▶ Exercise details
Look below for the line containing "Visit hueblog.com (609, 10)"; from there, print each line exactly up to and including the line containing "Einsteiger-Hilfe: Neue Lampe", and stop.

▶ Input material

***

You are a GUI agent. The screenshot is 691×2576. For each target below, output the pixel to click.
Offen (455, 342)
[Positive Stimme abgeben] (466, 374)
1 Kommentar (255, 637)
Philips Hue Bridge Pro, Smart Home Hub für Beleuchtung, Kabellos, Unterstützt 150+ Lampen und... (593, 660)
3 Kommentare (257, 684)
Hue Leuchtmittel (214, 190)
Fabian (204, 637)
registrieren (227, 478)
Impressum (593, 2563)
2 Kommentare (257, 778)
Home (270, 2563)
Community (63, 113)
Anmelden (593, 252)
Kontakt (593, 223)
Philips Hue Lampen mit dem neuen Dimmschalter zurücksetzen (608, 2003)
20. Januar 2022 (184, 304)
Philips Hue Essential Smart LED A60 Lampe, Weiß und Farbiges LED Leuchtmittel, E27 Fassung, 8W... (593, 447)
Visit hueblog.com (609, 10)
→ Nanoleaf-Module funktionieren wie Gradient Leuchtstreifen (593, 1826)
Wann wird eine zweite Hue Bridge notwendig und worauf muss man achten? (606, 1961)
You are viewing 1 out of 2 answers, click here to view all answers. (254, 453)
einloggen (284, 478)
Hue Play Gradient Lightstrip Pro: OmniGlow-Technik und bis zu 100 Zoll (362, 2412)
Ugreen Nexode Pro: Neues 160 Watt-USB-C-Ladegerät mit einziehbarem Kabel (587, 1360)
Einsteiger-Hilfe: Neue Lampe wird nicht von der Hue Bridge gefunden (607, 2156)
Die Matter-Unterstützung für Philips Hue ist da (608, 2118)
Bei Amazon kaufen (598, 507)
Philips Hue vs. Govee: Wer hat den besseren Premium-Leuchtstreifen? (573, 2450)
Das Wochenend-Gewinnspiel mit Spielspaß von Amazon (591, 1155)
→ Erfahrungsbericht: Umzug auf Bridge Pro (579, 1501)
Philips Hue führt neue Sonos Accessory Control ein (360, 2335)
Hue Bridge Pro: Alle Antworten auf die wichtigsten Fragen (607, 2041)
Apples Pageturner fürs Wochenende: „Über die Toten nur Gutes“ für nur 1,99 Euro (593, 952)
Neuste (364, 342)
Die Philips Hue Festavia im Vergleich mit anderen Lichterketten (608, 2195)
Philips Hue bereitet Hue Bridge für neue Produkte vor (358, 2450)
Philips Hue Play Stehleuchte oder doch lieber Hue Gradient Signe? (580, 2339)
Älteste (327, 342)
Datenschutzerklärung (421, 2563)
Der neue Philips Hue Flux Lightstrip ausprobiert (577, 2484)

***

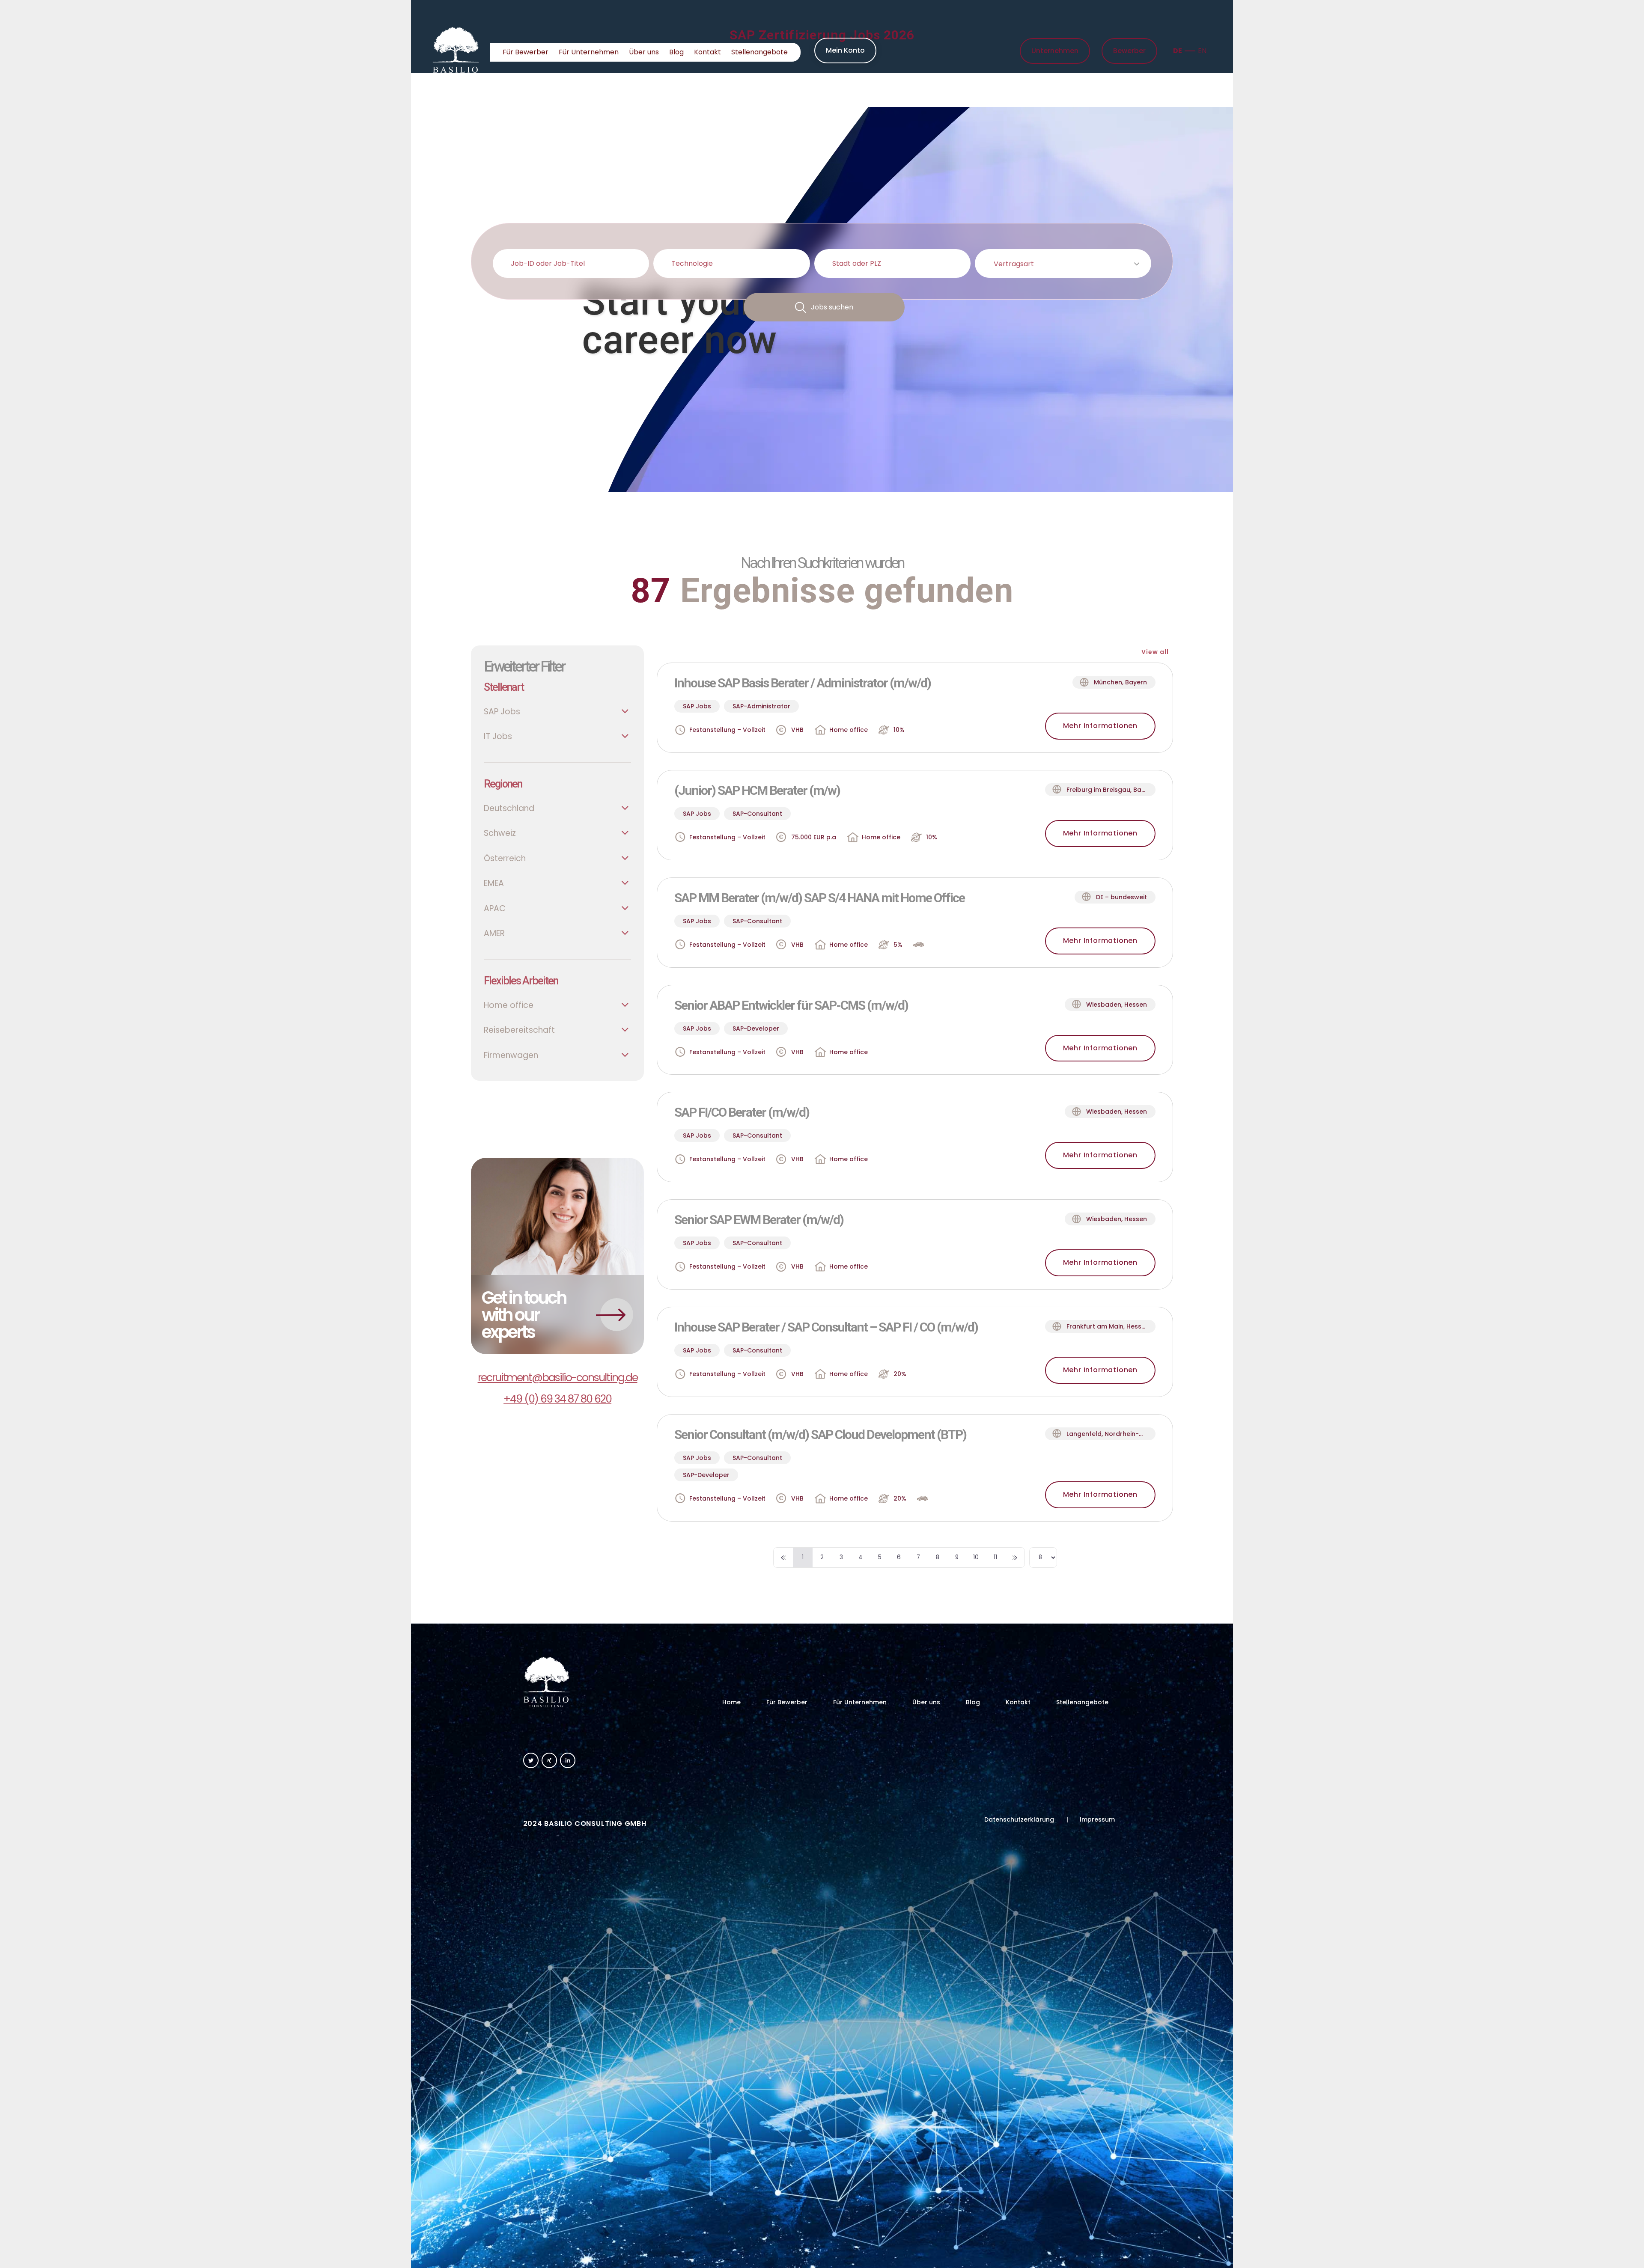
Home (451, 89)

***

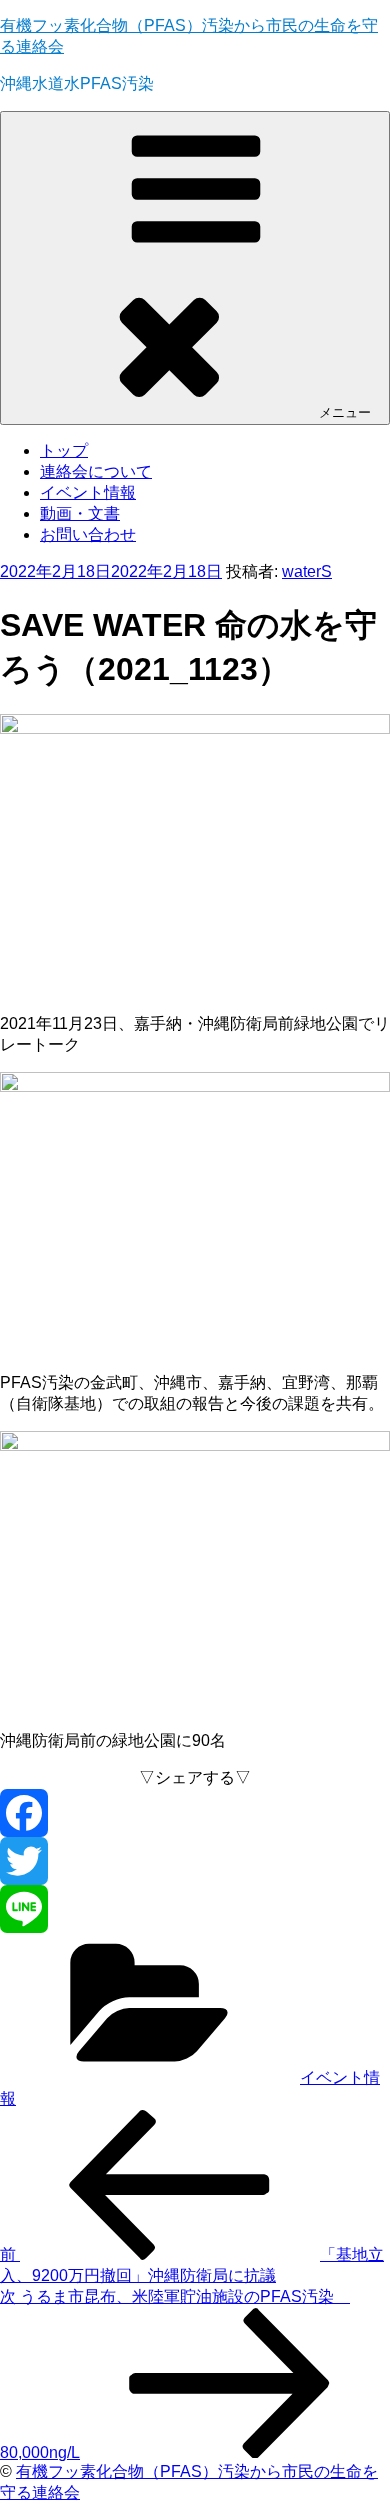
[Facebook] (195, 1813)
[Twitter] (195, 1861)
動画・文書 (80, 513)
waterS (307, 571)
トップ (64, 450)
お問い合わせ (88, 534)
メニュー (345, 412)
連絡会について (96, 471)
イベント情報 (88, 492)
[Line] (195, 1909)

***

▶ Answer space
Visit hueblog.com (609, 10)
→ Nanoleaf-Module funktionieren wie Gradient Leuchtstreifen (593, 1826)
Wann wird eine zweite Hue Bridge notwendig und worauf muss man achten? (606, 1961)
You are viewing 1 out of 2 answers, click here to view all answers. (254, 453)
einloggen (284, 478)
Hue Play Gradient Lightstrip Pro: OmniGlow-Technik und bis zu 100 Zoll (362, 2412)
Ugreen Nexode Pro: Neues 160 Watt-USB-C-Ladegerät mit einziehbarem Kabel (587, 1360)
Einsteiger-Hilfe: Neue Lampe wird nicht von der Hue Bridge gefunden (607, 2156)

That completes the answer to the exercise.